What to work on
Repeat exactly the opening lines of the records, ending with the line that contains "Livro de Reclamações (34, 1245)".

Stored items

····················

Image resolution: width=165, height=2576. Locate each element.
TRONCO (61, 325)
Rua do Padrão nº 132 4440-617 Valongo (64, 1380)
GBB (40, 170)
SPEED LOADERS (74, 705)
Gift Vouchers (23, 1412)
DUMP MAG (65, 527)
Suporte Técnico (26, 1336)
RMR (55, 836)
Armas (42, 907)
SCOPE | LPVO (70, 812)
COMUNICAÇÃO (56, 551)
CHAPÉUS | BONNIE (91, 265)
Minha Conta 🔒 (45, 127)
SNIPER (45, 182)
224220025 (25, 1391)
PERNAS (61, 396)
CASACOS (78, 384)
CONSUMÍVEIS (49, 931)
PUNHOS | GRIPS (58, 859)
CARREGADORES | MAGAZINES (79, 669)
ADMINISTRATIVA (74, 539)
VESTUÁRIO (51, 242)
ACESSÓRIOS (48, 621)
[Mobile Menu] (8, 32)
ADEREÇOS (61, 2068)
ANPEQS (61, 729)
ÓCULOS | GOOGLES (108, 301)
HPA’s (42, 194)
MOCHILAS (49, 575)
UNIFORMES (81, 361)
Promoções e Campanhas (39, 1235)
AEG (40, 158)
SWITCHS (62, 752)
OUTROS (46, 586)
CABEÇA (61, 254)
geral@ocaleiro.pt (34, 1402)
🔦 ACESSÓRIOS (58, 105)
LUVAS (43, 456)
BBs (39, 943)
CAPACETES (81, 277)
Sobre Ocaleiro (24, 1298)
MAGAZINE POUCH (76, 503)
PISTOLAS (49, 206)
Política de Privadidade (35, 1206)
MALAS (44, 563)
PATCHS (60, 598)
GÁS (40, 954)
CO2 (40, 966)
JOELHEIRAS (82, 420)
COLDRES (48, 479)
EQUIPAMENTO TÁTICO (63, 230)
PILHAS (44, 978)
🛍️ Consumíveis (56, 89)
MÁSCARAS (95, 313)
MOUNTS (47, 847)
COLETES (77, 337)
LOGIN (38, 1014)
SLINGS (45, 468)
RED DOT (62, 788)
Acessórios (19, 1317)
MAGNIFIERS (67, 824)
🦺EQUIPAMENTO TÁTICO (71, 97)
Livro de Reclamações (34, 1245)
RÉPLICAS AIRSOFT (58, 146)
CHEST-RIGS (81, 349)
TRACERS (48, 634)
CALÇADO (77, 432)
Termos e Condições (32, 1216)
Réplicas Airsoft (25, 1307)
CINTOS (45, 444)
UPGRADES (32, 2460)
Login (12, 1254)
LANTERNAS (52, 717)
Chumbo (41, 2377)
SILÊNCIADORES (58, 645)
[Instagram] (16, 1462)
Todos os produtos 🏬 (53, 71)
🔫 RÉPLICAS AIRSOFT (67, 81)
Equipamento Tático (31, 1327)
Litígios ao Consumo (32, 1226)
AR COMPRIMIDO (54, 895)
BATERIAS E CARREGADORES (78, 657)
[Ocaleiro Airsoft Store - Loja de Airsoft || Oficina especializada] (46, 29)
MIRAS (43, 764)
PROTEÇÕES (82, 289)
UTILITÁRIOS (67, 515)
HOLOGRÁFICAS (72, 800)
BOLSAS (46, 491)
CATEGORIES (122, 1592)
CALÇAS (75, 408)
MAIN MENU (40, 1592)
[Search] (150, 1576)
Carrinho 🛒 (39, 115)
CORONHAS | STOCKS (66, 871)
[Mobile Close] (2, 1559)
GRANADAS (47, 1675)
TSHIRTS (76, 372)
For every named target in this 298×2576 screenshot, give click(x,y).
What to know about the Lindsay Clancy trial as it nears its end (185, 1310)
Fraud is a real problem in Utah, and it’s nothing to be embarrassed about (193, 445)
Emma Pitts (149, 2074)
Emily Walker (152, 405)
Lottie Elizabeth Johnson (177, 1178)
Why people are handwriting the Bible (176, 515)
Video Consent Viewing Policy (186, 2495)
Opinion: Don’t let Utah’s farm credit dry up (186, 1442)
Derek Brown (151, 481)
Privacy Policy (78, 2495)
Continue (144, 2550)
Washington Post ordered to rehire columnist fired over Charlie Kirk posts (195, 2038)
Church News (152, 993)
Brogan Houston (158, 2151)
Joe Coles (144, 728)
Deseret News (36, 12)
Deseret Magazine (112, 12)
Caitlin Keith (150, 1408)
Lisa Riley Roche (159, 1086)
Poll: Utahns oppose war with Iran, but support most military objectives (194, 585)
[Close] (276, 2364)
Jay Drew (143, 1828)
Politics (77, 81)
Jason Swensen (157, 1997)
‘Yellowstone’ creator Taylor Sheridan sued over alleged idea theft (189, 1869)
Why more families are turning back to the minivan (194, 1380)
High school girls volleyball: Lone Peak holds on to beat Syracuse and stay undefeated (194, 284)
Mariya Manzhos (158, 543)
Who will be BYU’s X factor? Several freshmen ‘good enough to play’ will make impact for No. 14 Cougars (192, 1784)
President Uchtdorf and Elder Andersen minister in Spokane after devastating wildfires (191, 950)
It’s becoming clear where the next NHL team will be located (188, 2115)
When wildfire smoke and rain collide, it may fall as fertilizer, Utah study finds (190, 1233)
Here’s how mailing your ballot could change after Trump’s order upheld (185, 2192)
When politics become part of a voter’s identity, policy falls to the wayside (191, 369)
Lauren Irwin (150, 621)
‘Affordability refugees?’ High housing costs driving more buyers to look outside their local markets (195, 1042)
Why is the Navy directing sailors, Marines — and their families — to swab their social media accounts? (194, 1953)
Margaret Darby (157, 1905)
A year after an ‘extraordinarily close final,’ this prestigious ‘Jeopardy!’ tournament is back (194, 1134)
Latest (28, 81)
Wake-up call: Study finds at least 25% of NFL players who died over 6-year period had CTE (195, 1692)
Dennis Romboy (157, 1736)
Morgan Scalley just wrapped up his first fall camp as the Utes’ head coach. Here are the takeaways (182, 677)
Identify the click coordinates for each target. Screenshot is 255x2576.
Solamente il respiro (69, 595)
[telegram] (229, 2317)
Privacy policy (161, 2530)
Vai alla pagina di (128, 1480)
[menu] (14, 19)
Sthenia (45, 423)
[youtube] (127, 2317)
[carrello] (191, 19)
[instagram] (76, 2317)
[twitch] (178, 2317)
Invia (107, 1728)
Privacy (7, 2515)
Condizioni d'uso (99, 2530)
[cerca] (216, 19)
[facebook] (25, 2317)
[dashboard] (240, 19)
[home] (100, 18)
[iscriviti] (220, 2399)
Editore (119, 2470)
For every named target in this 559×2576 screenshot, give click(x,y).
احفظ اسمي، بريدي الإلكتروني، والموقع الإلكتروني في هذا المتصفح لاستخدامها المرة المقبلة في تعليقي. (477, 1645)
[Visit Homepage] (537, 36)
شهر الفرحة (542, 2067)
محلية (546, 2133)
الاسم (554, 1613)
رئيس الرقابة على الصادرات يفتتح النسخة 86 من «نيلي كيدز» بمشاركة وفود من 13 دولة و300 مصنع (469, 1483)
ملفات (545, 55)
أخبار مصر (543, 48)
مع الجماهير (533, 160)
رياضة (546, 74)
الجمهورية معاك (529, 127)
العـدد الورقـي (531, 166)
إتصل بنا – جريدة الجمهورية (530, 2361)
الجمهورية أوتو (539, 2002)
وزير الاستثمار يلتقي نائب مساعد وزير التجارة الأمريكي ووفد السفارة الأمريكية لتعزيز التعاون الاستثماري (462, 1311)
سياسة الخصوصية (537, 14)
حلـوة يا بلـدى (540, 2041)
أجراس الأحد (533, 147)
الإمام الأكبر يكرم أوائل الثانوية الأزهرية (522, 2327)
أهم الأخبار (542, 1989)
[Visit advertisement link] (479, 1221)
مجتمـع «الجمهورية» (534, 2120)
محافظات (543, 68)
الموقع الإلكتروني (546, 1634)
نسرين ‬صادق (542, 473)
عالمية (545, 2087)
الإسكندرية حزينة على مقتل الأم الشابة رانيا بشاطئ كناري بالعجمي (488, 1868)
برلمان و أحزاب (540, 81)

····················

Solution below
Image resolution: width=165, height=2576. Locate each element.
TRONCO (61, 325)
Rua do Padrão nº 132 4440-617 Valongo (64, 1380)
GBB (40, 170)
SPEED LOADERS (74, 705)
Gift Vouchers (23, 1412)
DUMP MAG (65, 527)
Suporte Técnico (26, 1336)
RMR (55, 836)
Armas (42, 907)
SCOPE | LPVO (70, 812)
COMUNICAÇÃO (56, 551)
CHAPÉUS | BONNIE (91, 265)
Minha Conta 🔒 (45, 127)
SNIPER (45, 182)
224220025 (25, 1391)
PERNAS (61, 396)
CASACOS (78, 384)
CONSUMÍVEIS (49, 931)
PUNHOS | GRIPS (58, 859)
CARREGADORES | MAGAZINES (79, 669)
ADMINISTRATIVA (74, 539)
VESTUÁRIO (51, 242)
ACESSÓRIOS (48, 621)
[Mobile Menu] (8, 32)
ADEREÇOS (61, 2068)
ANPEQS (61, 729)
ÓCULOS | GOOGLES (108, 301)
HPA’s (42, 194)
MOCHILAS (49, 575)
UNIFORMES (81, 361)
Promoções e Campanhas (39, 1235)
AEG (40, 158)
SWITCHS (62, 752)
OUTROS (46, 586)
CABEÇA (61, 254)
geral@ocaleiro.pt (34, 1402)
🔦 ACESSÓRIOS (58, 105)
LUVAS (43, 456)
BBs (39, 943)
CAPACETES (81, 277)
Sobre Ocaleiro (24, 1298)
MAGAZINE POUCH (76, 503)
PISTOLAS (49, 206)
Política de Privadidade (35, 1206)
MALAS (44, 563)
PATCHS (60, 598)
GÁS (40, 954)
CO2 (40, 966)
JOELHEIRAS (82, 420)
COLDRES (48, 479)
EQUIPAMENTO TÁTICO (63, 230)
PILHAS (44, 978)
🛍️ Consumíveis (56, 89)
MÁSCARAS (95, 313)
MOUNTS (47, 847)
COLETES (77, 337)
LOGIN (38, 1014)
SLINGS (45, 468)
RED DOT (62, 788)
Acessórios (19, 1317)
MAGNIFIERS (67, 824)
🦺EQUIPAMENTO TÁTICO (71, 97)
Livro de Reclamações (34, 1245)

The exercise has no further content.